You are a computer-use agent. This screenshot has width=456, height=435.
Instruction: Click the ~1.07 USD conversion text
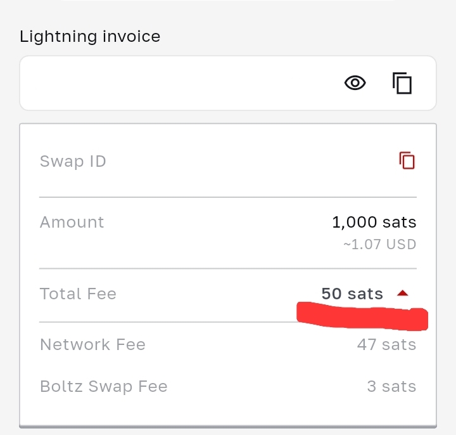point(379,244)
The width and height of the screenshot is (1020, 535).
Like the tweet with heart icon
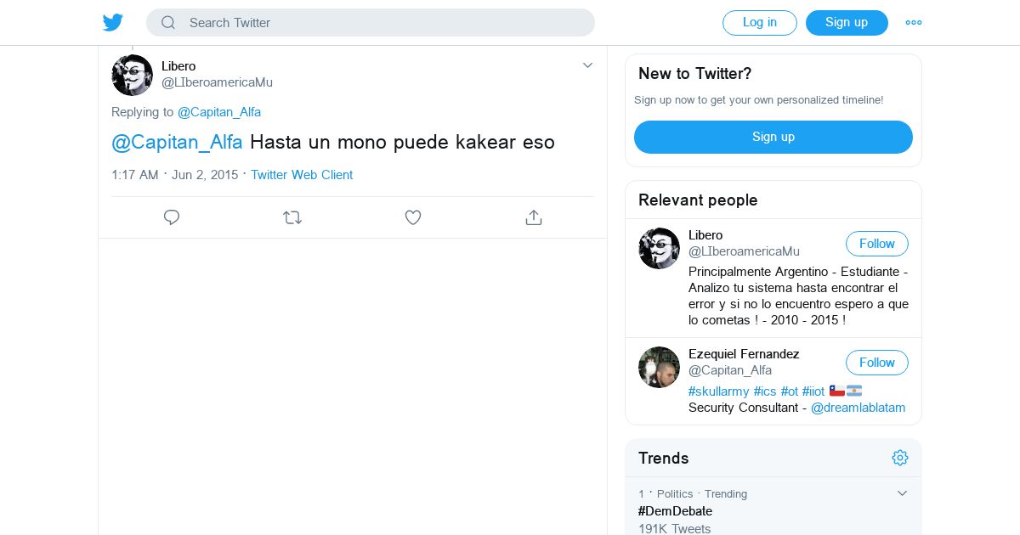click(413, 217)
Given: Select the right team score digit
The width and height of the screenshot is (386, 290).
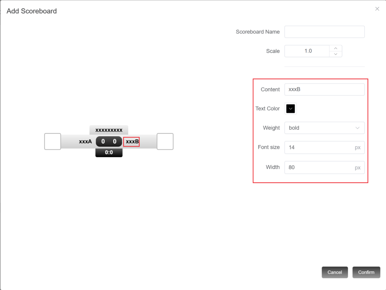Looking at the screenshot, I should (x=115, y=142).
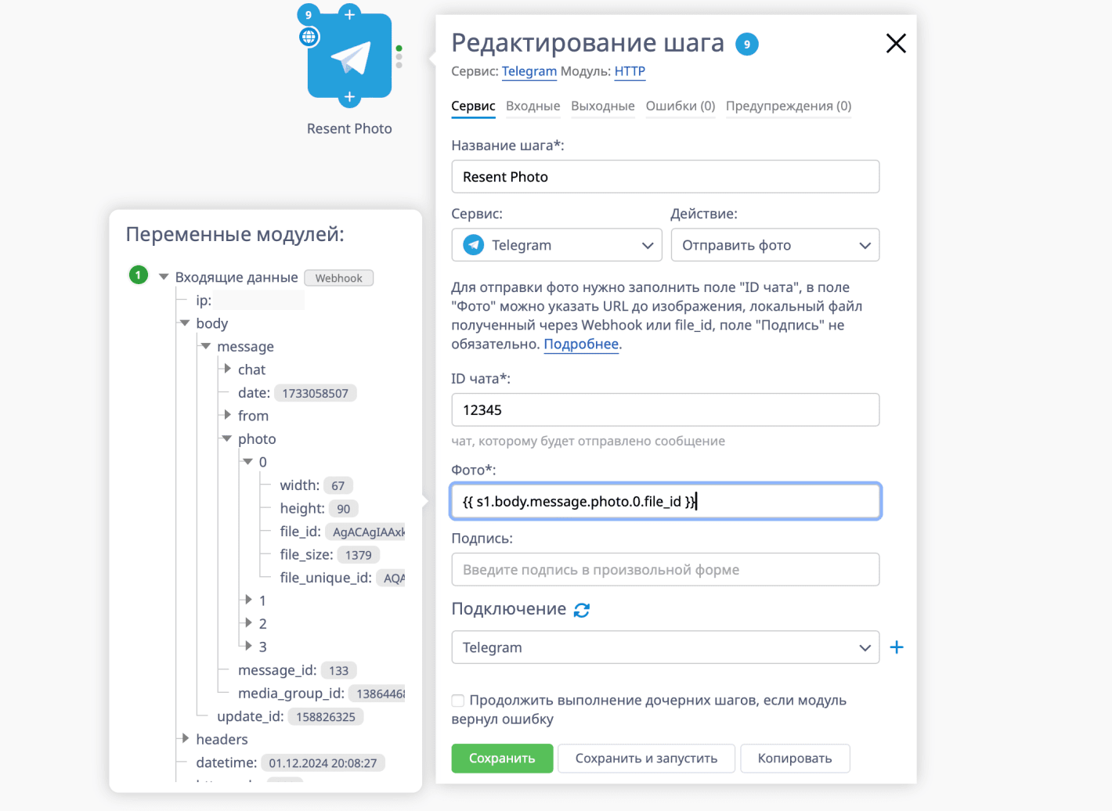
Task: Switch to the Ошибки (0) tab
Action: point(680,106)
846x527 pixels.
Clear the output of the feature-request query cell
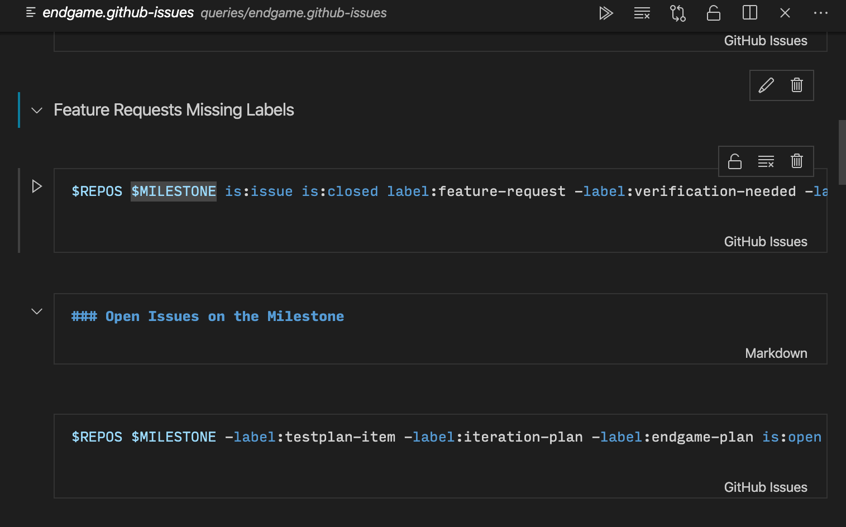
━━━━━━━━━━
## [Task requirements]
Could you repeat exactly the lines from the one containing "Instruction: Click the" through the last line of the records, both included, without the pictures?

## [Problem solution]
Instruction: Click the ~1.07 USD conversion text
point(379,244)
The width and height of the screenshot is (1020, 535).
Like the tweet with heart icon
click(413, 217)
Given: Select the right team score digit
The width and height of the screenshot is (386, 290).
Looking at the screenshot, I should (x=115, y=142).
Task: Switch to the Ошибки (0) tab
Action: point(680,106)
846x527 pixels.
Clear the output of the feature-request query cell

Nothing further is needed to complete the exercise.